What once felt fresh starts to feel like a formula. Audiences begin to notice. They scroll past your posts with an eye-roll. Comment “this ain’t it.” Or worse—start making fun of how hard you’re trying.
It’s a weird trap. The voice that brought in all that attention becomes the very thing that drives people away when it stops being funny. And brands, being brands, often don’t know when to stop.
Because when your personality is the product, it’s tempting to double down. But the more you push the bit, the more obvious it becomes that the bit is… scripted.
Case in point: when brands start mimicking themselves
It always starts the same way: the voice goes viral, the internet eats it up, and the brand decides to “lean in.”
At first, it works. The next few posts still hit. People are in on the joke. But over time, something shifts. The jokes feel familiar—not in a comforting way, but like reruns of a show that forgot how to surprise you. The punchlines get predictable. The personality starts to feel… manufactured.
This is what happens when a brand starts performing its own performance. Instead of sounding human, it starts echoing itself. It’s the digital equivalent of laughing at your own joke on repeat. And the audience notices.
Even the best examples aren’t immune. When every other post feels like it’s chasing the same kind of viral moment, people start tuning out. Not because they hate the brand—but because they’ve seen this act before.
Authenticity slips when the voice becomes a costume.
Finding the reset button
Some brands catch themselves before the voice wears thin. Others don’t notice until it’s already lost its charm.

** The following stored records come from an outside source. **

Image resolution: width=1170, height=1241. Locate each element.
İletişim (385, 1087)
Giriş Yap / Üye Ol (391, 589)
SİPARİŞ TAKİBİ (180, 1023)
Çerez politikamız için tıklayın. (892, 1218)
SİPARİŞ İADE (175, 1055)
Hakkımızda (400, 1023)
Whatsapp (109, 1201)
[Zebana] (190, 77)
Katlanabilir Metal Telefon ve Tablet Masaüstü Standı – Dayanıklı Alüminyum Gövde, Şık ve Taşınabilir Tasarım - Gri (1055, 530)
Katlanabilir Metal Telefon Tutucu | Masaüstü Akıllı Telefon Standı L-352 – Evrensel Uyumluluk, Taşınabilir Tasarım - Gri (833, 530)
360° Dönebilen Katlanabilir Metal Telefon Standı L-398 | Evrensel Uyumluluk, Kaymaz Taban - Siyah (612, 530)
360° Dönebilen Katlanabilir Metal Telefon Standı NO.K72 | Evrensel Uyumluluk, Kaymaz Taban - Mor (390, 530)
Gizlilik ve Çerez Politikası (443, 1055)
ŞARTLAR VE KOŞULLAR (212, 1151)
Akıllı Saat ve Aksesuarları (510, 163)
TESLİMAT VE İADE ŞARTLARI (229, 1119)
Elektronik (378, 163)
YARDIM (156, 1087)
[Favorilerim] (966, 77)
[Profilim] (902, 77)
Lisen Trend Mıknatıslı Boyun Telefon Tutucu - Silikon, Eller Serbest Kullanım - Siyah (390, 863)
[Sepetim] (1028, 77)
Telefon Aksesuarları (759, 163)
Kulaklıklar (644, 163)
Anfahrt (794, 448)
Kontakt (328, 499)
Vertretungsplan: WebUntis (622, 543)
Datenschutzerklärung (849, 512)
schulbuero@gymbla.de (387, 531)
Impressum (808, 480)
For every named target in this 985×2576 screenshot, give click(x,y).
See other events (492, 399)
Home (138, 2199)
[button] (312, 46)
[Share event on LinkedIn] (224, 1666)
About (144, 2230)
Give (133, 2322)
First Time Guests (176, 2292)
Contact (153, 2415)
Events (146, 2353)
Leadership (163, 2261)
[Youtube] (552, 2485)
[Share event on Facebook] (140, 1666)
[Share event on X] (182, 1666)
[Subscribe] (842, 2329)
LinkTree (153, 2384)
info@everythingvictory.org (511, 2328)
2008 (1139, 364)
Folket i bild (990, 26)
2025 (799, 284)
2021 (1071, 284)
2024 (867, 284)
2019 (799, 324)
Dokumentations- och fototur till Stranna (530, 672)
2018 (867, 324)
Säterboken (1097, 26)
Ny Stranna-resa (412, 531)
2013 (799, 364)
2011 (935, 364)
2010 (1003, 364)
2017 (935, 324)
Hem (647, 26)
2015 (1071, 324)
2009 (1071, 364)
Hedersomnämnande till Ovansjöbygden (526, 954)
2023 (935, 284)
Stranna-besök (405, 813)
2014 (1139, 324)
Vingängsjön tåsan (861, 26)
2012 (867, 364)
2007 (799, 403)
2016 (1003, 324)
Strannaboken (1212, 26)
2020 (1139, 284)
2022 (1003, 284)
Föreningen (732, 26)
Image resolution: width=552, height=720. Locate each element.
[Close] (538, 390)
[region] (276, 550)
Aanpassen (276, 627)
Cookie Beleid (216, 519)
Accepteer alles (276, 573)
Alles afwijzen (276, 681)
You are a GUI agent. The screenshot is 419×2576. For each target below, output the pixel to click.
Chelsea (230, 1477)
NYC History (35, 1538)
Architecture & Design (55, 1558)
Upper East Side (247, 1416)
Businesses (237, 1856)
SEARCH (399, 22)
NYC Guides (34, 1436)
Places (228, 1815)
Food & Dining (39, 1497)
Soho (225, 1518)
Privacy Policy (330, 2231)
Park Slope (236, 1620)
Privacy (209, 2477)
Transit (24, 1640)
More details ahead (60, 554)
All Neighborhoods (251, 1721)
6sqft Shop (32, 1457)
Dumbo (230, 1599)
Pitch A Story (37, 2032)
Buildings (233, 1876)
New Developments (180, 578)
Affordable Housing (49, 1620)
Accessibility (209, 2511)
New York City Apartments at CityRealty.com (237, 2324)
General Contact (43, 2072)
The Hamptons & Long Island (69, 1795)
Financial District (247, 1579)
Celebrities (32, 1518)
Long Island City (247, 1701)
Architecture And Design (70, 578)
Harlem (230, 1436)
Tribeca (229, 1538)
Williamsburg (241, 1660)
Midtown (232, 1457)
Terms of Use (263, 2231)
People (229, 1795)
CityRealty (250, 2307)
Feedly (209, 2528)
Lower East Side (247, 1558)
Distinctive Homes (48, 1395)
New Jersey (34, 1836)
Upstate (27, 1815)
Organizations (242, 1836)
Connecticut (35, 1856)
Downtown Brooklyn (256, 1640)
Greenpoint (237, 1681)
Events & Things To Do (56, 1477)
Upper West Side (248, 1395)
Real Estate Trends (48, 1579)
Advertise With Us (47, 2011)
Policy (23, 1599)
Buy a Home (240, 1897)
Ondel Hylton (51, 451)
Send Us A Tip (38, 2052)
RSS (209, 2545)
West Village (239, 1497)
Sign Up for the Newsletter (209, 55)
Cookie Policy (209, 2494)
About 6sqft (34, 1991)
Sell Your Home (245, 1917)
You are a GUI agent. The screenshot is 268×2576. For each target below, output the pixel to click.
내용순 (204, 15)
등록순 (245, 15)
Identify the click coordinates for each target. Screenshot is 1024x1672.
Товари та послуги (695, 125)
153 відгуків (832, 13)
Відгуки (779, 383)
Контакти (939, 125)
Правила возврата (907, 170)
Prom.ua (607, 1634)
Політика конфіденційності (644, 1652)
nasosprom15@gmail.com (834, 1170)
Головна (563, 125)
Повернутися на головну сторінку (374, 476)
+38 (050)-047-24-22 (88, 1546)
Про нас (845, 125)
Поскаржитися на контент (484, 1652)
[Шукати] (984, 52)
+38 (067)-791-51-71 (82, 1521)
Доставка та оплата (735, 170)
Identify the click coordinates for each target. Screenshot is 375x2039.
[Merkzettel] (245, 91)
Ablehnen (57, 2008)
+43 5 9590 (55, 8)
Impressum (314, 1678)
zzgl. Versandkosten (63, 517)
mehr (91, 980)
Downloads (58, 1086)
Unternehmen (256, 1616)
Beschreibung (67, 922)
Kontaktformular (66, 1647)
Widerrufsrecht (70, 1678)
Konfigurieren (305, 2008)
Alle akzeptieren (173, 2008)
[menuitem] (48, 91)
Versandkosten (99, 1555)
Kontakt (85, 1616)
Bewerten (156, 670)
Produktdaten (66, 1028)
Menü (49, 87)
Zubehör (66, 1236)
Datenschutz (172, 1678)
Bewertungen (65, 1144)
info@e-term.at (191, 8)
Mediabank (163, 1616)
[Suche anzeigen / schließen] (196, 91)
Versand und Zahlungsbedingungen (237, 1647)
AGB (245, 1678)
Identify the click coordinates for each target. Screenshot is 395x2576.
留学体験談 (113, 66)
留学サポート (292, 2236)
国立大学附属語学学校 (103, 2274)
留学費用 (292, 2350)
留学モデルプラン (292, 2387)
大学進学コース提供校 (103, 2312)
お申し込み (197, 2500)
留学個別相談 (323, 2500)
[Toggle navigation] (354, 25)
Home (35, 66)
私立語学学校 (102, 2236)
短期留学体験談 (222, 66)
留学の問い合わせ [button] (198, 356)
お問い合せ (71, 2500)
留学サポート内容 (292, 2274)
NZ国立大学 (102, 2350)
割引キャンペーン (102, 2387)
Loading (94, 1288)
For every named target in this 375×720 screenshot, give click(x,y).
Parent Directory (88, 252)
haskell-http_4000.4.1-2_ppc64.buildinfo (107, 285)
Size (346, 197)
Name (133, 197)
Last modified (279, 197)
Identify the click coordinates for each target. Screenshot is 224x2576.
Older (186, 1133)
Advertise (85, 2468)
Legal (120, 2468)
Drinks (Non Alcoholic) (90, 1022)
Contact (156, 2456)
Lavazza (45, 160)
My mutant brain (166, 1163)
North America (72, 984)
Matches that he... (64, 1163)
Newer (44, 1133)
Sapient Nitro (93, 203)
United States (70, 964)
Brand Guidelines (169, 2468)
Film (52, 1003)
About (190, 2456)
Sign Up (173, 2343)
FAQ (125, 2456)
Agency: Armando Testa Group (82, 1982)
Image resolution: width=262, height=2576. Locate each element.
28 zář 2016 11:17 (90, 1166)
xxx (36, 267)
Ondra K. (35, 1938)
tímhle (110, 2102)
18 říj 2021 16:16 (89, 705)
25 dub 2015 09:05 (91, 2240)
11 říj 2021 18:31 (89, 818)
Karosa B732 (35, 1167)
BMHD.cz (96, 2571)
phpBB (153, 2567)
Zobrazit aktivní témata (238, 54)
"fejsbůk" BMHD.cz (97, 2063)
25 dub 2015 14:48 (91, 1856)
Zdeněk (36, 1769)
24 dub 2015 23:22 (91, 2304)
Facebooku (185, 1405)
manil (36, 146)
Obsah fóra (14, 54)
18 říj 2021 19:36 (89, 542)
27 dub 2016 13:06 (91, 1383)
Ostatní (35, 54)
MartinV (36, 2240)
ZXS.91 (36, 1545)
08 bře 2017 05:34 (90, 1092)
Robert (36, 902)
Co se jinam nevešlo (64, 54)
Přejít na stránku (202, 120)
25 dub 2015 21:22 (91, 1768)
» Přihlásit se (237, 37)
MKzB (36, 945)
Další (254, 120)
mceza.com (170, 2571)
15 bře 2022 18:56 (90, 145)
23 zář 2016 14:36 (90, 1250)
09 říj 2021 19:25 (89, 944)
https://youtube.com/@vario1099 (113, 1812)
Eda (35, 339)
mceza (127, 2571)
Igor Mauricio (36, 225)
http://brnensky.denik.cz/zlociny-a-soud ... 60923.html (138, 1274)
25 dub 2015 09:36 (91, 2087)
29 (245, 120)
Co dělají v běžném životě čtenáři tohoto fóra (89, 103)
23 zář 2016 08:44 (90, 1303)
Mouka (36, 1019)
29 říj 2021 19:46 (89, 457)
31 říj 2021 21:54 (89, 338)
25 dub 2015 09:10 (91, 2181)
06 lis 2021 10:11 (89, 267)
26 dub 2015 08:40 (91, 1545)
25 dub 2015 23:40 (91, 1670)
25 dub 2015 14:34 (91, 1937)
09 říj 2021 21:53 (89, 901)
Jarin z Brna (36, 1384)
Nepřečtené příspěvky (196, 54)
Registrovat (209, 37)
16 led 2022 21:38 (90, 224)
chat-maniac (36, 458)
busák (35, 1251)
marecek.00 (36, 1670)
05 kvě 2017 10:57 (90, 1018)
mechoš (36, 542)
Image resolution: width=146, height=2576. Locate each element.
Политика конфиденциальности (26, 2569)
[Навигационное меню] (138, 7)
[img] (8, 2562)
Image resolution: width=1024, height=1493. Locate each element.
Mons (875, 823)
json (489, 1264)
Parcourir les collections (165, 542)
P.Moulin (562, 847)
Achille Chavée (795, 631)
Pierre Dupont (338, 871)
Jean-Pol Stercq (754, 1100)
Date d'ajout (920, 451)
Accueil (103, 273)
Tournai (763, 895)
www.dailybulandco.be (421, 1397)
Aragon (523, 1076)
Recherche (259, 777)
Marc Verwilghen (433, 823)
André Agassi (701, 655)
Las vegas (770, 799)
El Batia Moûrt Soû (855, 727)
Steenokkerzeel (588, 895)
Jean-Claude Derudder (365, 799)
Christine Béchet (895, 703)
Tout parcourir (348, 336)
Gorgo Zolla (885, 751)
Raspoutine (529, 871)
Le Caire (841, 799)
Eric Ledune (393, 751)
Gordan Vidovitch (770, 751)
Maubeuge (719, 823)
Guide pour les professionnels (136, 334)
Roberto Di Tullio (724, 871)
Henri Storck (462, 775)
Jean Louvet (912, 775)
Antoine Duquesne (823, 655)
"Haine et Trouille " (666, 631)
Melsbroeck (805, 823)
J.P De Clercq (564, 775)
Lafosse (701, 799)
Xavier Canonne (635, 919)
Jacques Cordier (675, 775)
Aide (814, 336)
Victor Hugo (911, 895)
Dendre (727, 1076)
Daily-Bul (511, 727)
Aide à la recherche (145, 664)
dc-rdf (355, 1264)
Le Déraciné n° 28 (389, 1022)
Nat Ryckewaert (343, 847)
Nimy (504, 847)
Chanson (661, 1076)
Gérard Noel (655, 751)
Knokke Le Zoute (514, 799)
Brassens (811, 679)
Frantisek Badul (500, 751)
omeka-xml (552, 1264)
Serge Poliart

But either way, there’s a way back.
The smartest move isn’t to disappear. It’s to pause. Let the silence do the work. Let people wonder. The internet has a short attention span—give it a little time, and your audience might actually start to miss the voice.
Then you return—but quieter. Less performative. More intentional. Instead of trying to recreate the moment that went viral, you shift the focus. Tell real stories. Spotlight your team. Share something useful. Rebuild the voice without trying to make it a character again.
Sometimes the reset means retiring the snark or sarcasm entirely. Other times, it’s just dialing things back to something more grounded. Still recognizable, but with fewer punchlines.
The key is knowing when to change tone—not because the numbers dip, but because the feeling does.
So… should brands aim to be meme-worthy?
It’s tempting. Viral posts make it look easy—just toss out a quirky comment or hop on a trend and wait for the internet to crown you king. But chasing memes isn’t a strategy. It’s a gamble.
You can control your tone. You can’t control the internet.
Some brands strike gold because their voice fits the moment. Others try to force it, and it shows. The audience always knows when you’re trying too hard to be funny, relatable, or edgy. And once they catch that scent, the magic’s gone.
That doesn’t mean your brand voice has to play it safe. It just means it has to be consistent with who you are—not who you think the algorithm wants you to be.
Being meme-worthy shouldn’t be the goal. Being recognizable, relatable, and real? That’s a better bet.
Being in on the joke without becoming the joke
The internet loves a brand with personality—until it doesn’t.
That’s the tightrope. Get the tone right, and you’re part of the conversation. Push it too far, and suddenly the joke’s on you. The line between clever and cringe is thin, and it moves fast.
But brands that stay grounded—who know when to speak, when to pause, and when to evolve—tend to last longer than the ones chasing the next punchline. They’re not trying to be comedians. They’re just trying to sound like someone worth listening to.
If your voice became a meme tomorrow, would you know how to handle it? Or would you keep talking until no one’s laughing anymore?